Il bimbo diede brevemente la risposta ed a sua volta le domando’ ” Mamma cosa hai mangiato a  colazione?” La mamma allora elenco’ tante cose, dando l’impressione  di averle assaporate tutte con molto gusto. Il bimbo ascoltava , girava i fogli  e le rivolgeva sguardi fiduciosi , come ogni bimbo ripone assoluta fiducia in tutto quello che la madre gli dice. Poi la donna gli rivolse una nuova domanda”Raccontami come è andata la festa dell’ultimo di  Carnevale a casa di Lorenzo? Quanti dolci  hai mangiato?”. Il bimbo rispose due o tre cose e poi di rimando chiese” E tu mamma cosa hai mangiato a Carnevale?”. A questo punto la donna fece  un elenco di portate certamente non distribuibili in  un reparto di oncologia, ma il bimbo non percepi’  la dirompente differenza che c’era tra il significato delle parole della madre ed il linguaggio non verbale che promanava dalla madre stessa  e dall’ambiente circostante. Dopo aver ascoltato tutti quei particolari, il bimbo esclamò  con la purezza dell’innocenza. “ Mamma ma come hai fatto se hai detto che mangi con quel tubicino?”.

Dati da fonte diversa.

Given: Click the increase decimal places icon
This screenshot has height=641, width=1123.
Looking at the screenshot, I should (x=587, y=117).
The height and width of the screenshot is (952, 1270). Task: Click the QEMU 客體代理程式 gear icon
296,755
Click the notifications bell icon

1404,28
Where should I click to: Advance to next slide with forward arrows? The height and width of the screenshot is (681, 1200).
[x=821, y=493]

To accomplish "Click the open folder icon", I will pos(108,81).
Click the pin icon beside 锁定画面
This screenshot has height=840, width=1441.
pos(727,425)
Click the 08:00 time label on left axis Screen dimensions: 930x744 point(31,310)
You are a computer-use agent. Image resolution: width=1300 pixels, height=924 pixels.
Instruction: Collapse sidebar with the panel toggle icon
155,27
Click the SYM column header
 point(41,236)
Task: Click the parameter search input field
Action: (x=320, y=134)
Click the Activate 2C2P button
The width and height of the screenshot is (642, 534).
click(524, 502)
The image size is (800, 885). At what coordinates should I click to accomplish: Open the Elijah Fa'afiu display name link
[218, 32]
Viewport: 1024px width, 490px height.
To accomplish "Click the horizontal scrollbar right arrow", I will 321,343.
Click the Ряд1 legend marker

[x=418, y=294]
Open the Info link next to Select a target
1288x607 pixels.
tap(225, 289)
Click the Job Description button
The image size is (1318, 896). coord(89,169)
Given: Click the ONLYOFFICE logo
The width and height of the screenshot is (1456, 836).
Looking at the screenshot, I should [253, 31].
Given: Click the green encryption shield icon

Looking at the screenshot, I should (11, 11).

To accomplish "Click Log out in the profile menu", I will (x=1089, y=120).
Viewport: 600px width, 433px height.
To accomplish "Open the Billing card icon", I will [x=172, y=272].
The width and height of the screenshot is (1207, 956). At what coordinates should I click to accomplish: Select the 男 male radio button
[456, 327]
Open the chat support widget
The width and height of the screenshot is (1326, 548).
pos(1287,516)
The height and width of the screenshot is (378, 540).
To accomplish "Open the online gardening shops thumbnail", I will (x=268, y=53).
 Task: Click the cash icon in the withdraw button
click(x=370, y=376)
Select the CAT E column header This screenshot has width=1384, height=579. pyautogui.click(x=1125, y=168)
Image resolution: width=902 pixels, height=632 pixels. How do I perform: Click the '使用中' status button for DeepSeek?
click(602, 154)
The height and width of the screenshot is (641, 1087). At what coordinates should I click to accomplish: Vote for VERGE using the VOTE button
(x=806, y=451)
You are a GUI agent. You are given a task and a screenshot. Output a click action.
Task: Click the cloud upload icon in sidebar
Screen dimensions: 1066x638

Allora la mamma con una pacatezza ed una dolcezza che solo le mamme posseggono, guardo’  attraverso le vetrate ed accennò ad   un ammalato che avanzava lentamente con una vistosa  sacca color alluminio appesa ad una di quelle aste  con carrello. Disse al figlio “Vedi ,  hanno messo tutto in una sacca come quella e poi io ho preso tutto “.

Il bimbo diede uno sguardo fugace  e non replico’ , e la  mamma  passo’ subito ad un altro argomento. “Dimmi un poco, papà ti  mette sempre la crema su questa guancia?” e lo accarezzò delicatamente. Il bimbo rispose a bassa voce. La madre lo accarezzò ancora molte volte nei capelli con la mano  e con  parole bisbigliate, ed il bimbo continuò  a sfogliare  tranquillo la rivista Natural  Geografic.

Mi allontanai, perché ero profondamente turbato  e provavo una grande commozione.

Riflettevo  in silenzio come solo una madre poteva reggere ad una situazione tanto dirompente con una pacatezza ed una  serenità,  che possono provenire  soltanto da una immensa  forza d’animo e da un grandissimo coraggio.  Il coraggio delle donne appunto!